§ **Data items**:
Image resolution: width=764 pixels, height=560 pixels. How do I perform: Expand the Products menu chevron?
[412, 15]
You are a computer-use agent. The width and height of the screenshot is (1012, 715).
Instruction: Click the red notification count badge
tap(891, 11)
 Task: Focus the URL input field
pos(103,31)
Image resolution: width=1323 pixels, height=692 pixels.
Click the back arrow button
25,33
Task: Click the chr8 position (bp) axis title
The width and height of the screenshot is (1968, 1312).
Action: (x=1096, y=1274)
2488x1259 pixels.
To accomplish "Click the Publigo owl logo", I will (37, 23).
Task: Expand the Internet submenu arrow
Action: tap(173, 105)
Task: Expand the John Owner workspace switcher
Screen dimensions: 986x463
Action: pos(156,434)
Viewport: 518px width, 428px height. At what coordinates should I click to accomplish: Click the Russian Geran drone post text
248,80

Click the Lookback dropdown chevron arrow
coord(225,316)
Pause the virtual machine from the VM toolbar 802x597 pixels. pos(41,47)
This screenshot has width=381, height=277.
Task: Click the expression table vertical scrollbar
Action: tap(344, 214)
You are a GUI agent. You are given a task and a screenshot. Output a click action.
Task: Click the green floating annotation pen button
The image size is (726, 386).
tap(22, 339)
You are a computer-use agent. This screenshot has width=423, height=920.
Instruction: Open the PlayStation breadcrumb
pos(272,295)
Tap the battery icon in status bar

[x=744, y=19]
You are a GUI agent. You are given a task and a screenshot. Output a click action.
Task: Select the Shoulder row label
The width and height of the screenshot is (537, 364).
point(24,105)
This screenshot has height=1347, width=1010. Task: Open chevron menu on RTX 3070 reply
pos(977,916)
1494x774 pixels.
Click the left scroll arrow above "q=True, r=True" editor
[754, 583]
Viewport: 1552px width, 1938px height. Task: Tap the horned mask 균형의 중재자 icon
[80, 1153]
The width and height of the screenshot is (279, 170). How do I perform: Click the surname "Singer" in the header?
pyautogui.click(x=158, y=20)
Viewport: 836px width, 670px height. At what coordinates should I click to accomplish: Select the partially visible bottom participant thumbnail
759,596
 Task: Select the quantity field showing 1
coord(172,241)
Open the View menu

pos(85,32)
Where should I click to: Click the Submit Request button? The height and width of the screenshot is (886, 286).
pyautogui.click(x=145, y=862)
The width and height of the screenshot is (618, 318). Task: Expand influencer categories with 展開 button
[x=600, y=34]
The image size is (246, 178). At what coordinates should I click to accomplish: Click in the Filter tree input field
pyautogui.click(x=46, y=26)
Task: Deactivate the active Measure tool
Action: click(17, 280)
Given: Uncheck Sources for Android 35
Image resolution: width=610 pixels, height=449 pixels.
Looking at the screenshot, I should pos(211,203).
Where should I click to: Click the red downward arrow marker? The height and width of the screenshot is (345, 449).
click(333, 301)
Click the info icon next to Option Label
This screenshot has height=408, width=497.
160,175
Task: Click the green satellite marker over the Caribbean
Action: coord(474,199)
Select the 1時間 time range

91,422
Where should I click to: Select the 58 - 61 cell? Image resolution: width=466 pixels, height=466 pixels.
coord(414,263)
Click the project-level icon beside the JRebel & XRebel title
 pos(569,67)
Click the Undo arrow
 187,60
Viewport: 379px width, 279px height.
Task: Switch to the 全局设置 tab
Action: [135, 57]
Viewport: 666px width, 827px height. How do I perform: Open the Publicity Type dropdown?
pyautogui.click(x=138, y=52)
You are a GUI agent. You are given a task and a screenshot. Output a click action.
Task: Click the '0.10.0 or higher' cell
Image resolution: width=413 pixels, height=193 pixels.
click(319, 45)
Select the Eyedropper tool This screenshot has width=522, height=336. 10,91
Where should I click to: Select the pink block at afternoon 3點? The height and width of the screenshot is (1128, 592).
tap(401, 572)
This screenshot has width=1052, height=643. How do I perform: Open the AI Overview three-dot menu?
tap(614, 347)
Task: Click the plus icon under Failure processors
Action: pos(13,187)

§ **What is required**: Rewrite the lines above as a numbered list, omitting any blank lines.

§ **Answer to the problem**:
1. Image resolution: width=764 pixels, height=560 pixels. How do I perform: Expand the Products menu chevron?
2. [412, 15]
3. You are a computer-use agent. The width and height of the screenshot is (1012, 715).
4. Instruction: Click the red notification count badge
5. tap(891, 11)
6.  Task: Focus the URL input field
7. pos(103,31)
8. Image resolution: width=1323 pixels, height=692 pixels.
9. Click the back arrow button
10. 25,33
11. Task: Click the chr8 position (bp) axis title
12. The width and height of the screenshot is (1968, 1312).
13. Action: (x=1096, y=1274)
14. 2488x1259 pixels.
15. To accomplish "Click the Publigo owl logo", I will (37, 23).
16. Task: Expand the Internet submenu arrow
17. Action: tap(173, 105)
18. Task: Expand the John Owner workspace switcher
19. Screen dimensions: 986x463
20. Action: pos(156,434)
21. Viewport: 518px width, 428px height. At what coordinates should I click to accomplish: Click the Russian Geran drone post text
22. 248,80
23. Click the Lookback dropdown chevron arrow
24. coord(225,316)
25. Pause the virtual machine from the VM toolbar 802x597 pixels. pos(41,47)
26. This screenshot has width=381, height=277.
27. Task: Click the expression table vertical scrollbar
28. Action: tap(344, 214)
29. You are a GUI agent. You are given a task and a screenshot. Output a click action.
30. Task: Click the green floating annotation pen button
31. The image size is (726, 386).
32. tap(22, 339)
33. You are a computer-use agent. This screenshot has width=423, height=920.
34. Instruction: Open the PlayStation breadcrumb
35. pos(272,295)
36. Tap the battery icon in status bar
37. [x=744, y=19]
38. You are a GUI agent. You are given a task and a screenshot. Output a click action.
39. Task: Select the Shoulder row label
40. The width and height of the screenshot is (537, 364).
41. point(24,105)
42. This screenshot has height=1347, width=1010. Task: Open chevron menu on RTX 3070 reply
43. pos(977,916)
44. 1494x774 pixels.
45. Click the left scroll arrow above "q=True, r=True" editor
46. [754, 583]
47. Viewport: 1552px width, 1938px height. Task: Tap the horned mask 균형의 중재자 icon
48. [80, 1153]
49. The width and height of the screenshot is (279, 170). How do I perform: Click the surname "Singer" in the header?
50. pyautogui.click(x=158, y=20)
51. Viewport: 836px width, 670px height. At what coordinates should I click to accomplish: Select the partially visible bottom participant thumbnail
52. 759,596
53.  Task: Select the quantity field showing 1
54. coord(172,241)
55. Open the View menu
56. pos(85,32)
57. Where should I click to: Click the Submit Request button? The height and width of the screenshot is (886, 286).
58. pyautogui.click(x=145, y=862)
59. The width and height of the screenshot is (618, 318). Task: Expand influencer categories with 展開 button
60. [x=600, y=34]
61. The image size is (246, 178). At what coordinates should I click to accomplish: Click in the Filter tree input field
62. pyautogui.click(x=46, y=26)
63. Task: Deactivate the active Measure tool
64. Action: click(17, 280)
65. Given: Uncheck Sources for Android 35
66. Image resolution: width=610 pixels, height=449 pixels.
67. Looking at the screenshot, I should pos(211,203).
68. Where should I click to: Click the red downward arrow marker? The height and width of the screenshot is (345, 449).
69. click(333, 301)
70. Click the info icon next to Option Label
71. This screenshot has height=408, width=497.
72. 160,175
73. Task: Click the green satellite marker over the Caribbean
74. Action: coord(474,199)
75. Select the 1時間 time range
76. 91,422
77. Where should I click to: Select the 58 - 61 cell? Image resolution: width=466 pixels, height=466 pixels.
78. coord(414,263)
79. Click the project-level icon beside the JRebel & XRebel title
80.  pos(569,67)
81. Click the Undo arrow
82.  187,60
83. Viewport: 379px width, 279px height.
84. Task: Switch to the 全局设置 tab
85. Action: [135, 57]
86. Viewport: 666px width, 827px height. How do I perform: Open the Publicity Type dropdown?
87. pyautogui.click(x=138, y=52)
88. You are a GUI agent. You are given a task and a screenshot. Output a click action.
89. Task: Click the '0.10.0 or higher' cell
90. Image resolution: width=413 pixels, height=193 pixels.
91. click(319, 45)
92. Select the Eyedropper tool This screenshot has width=522, height=336. 10,91
93. Where should I click to: Select the pink block at afternoon 3點? The height and width of the screenshot is (1128, 592).
94. tap(401, 572)
95. This screenshot has width=1052, height=643. How do I perform: Open the AI Overview three-dot menu?
96. tap(614, 347)
97. Task: Click the plus icon under Failure processors
98. Action: pos(13,187)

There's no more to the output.